> **TEXT PROVIDED**:
==*==

An Epileptic Lawyer walks into a courtroom…

I went to court today for a hearing and nothing unusual happened during the hearing!!

I didn’t have a seizure, my face didn’t twitch or flutter, I didn’t have trouble focusing or staying awake, and I wasn’t unfocused or forgetting half the words in the English language!!

Of course, the second it was over my blood sugar crashed, my right thumb started to spasm and my face began it’s wierd little muscle dance but during the stressful and emotionally charged hearing itself I held it together!! Thank god!! I was so afraid I was going to go into court and have a moment where my face twitched just visibly enough that the Judge thought I was laughing at her.

“Counselor. Do you find something amusing?”asks the woman in the flowing black robes as she holds my clients future in her hands.

“No your Honor, I apologize, I’m Epileptic and my medication causes odd and unfortunately timed facial twitching. I swear I am not laughing at you.”

I could barely sleep last night as images of this and other side effect related issues flooded my imagination. I was so stressed out this morning on my way in. I so rarely appear in court these days anyway, as most of my practice is settlement, that appearing in court under these circumstances just seemed really unduly stressful.

Not only did I not fall apart and seize uncontrollably in reaction to the added stress, I kicked ass in the hearing too.

Today is a good day.

Le twitch, twitch…

I upped my medication last night because I couldn’t stand the constant low level muscle seizures anymore.

My hands twitch their steady low throb more often than not these days, yesterday and the day before they just didn’t bother stopping. Upping the dose seemed to help initially, but then I ended up with a relatively strong seizure in both hands for about an hour. They kind looked like one of those claw machines inside the Wal-Mart, where you can maneuver the pronged “hand” around to pick up a toy, my fingers twitching in and out like they were being operated by an impatient toddler. It tires out my muscles and makes my arms sore, but is kind of interesting to watch if I can detach myself from the whole “those hand belong to me” aspect of it.

Still, I guess I am happy that they aren’t just fluttering all damn day long. My face still twitches when I get too stressed, so my cheeks hurt all over as a result. I guess this will be a better anti-wrinkle treatment than those silly electric shock devices you can glue to your cheeks and zap yourself with, right? I will have amazing facial muscles by the time this is all through, be 30 pounds lighter, and still hate the taste of all things sugary. I guess there are worse ways to maintain one’s youthful vitality.

==*==

> **Stored data**:

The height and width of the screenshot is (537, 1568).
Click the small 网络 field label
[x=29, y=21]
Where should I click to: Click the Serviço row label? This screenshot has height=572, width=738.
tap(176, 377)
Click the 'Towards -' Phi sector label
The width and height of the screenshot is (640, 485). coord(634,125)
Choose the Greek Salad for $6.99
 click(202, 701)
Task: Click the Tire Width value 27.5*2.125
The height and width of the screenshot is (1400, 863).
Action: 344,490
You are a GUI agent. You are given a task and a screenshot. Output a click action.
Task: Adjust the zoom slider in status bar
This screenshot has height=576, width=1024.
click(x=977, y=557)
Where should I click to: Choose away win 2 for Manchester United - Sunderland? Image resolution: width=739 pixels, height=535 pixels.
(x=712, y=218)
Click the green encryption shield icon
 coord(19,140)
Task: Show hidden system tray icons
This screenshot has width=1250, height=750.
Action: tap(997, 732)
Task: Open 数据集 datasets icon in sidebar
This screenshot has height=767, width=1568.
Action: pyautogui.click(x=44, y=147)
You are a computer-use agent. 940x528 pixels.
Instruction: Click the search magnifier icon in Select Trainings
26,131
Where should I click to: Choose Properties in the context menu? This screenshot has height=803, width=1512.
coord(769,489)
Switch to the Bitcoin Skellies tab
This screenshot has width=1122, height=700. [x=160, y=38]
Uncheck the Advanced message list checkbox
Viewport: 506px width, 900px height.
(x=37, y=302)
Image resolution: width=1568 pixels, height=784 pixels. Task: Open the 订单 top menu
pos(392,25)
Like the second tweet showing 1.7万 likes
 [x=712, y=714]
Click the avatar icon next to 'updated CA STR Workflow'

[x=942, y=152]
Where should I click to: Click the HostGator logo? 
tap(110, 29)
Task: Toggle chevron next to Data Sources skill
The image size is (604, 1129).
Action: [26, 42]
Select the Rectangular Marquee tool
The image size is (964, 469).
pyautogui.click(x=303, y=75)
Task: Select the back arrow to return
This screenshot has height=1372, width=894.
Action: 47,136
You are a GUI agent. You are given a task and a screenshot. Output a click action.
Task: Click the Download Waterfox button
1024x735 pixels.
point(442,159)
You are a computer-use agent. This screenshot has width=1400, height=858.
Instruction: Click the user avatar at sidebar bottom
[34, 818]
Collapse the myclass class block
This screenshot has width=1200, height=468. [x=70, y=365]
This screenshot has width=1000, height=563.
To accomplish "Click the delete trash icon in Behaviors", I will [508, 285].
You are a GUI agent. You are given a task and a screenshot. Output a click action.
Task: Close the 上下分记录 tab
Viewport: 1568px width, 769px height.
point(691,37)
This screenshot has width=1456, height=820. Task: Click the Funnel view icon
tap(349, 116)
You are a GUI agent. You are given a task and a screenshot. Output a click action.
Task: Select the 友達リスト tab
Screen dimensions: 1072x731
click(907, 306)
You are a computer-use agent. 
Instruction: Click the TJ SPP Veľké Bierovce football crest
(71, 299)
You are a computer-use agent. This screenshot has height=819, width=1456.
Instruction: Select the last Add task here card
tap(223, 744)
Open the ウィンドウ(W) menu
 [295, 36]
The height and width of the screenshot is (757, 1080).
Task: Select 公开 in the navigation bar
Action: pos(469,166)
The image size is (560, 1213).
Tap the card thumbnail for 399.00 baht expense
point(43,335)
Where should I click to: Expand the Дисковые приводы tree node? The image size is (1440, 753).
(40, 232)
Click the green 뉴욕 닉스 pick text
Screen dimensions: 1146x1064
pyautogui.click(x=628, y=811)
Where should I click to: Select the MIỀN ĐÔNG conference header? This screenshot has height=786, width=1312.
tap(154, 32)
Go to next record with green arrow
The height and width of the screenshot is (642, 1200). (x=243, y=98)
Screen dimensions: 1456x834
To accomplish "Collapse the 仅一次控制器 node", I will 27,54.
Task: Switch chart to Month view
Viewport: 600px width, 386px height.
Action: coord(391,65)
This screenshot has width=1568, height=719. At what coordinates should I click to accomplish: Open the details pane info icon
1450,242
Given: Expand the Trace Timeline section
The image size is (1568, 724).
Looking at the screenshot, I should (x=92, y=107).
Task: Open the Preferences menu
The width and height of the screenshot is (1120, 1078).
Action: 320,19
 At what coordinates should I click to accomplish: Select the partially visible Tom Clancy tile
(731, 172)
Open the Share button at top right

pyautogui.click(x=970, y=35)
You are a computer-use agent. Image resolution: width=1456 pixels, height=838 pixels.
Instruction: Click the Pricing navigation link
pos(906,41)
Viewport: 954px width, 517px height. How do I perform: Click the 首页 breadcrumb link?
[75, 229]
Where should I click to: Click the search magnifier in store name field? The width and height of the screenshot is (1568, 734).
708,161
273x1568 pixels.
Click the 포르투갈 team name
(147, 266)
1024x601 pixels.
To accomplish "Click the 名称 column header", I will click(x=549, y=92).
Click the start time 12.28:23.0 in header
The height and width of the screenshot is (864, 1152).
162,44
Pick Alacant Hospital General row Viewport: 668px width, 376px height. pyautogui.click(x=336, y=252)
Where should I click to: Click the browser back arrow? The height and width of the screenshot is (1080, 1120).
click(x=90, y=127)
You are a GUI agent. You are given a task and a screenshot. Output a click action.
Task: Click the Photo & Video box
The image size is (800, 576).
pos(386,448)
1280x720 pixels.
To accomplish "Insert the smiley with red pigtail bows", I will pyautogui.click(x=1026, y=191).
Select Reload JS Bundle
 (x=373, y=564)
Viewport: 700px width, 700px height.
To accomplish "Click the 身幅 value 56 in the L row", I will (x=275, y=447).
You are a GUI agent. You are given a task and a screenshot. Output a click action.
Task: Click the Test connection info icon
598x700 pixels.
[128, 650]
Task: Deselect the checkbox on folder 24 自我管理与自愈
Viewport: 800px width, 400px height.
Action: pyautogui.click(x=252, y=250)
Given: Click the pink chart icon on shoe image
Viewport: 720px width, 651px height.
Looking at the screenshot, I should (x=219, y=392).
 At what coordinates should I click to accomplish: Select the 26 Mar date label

==*==

> **TASK BRIEF**:
Extend the blog post about an epileptic lawyer's court hearing and medication side effects, picking up right after its last sentence. These rows were drawn from a different source than the text.

> **RESPONSE TO THIS EXERCISE**:
At my 20th high school reunion everyone will look at me and think “skinny, tight-skinned bitch” instead of “Oh! You poor epileptic thing you.”

That’s something.

A better frame of mind…

I find myself in a better frame of mind.

My doc seems to see no problem whatsoever in me having more children, though I will absolutely not be taken off the meds at all, period, ever. Apparently the risk of birth defect caused by seizure is significantly higher than the risk caused by medication. Hmm. I guess we have some thinking to do.

I also have had a chance to slow down my ramp up and adjust a little bit to my medication, even though slowing down has resulted in two straight days of seizures in my left hand. They are very minute now, and feel rather like a muscle spasm, so I can handle them much better than I used to, though they are currently accompanied by that fluttering facial twitching which wears my face muscles out and freaks my soul out a bit. Ok, a lot. Still, I am less tired, and other than today have been generally feeling better.

The best news, I rediscovered a friend. I went to a drum circle on Saturday with a long time friend and while I was hiding on the fringe of the circle with her, wondering if I should stay there in the rain or hide near the bonfire and warm up, I saw the silhouette of a friend from long ago. I snuck up behind him and placed my hands over his eyes, like I had done a million times before in a prior life. When he spun around and recognized me it was like a homecoming. Best of all, he has Epilepsy, has dealt with it for thirty-three years, and has already spent hours this weekend talking me through this diagnosis. I feel as though my feet have found solid ground to stand on again. He has promised that I can call him anytime with concerns and questions. I feel so much better just having someone I know and trust to talk to about all this, someone who actually knows what the fuck it feels like, and someone who knows me well enough to ask me embarassing questions and answer the same with complete honesty and aplomb.

So this weekend has been a good one, and ends with me in a better frame of mind. I have a new strong hand guiding mine as I find my way through this maze, and am feeling blessed.

Dragging Ass…

My medication’s most prominent side effect this week is an overwhelming need to sleep. This has been compounded by the mini-dictator’s sudden need to arise and begin conquering the world between 5:30 and 6:00 a.m. Sometimes, life and parenthood do not mix well, like high heels and tapered jeans. (Sorry y’all, this look will never not be tacky.)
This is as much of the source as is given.